◆ SHORT EXERCISE:
Render as a JSON list of strings the entries starting with the line that contains "Given: Click the" and going on through the line that contains "Looking at the", one string per line and no blank lines.

◆ DATA SUPPLIED:
————————

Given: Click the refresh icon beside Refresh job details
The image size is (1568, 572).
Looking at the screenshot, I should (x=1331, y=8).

————————

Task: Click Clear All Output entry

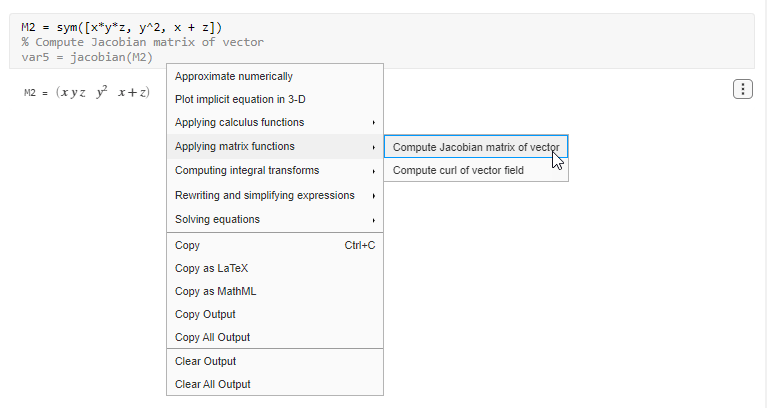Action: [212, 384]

————————

◆ TASK RESULT:
[
  "Given: Click the refresh icon beside Refresh job details",
  "The image size is (1568, 572).",
  "Looking at the screenshot, I should (x=1331, y=8)."
]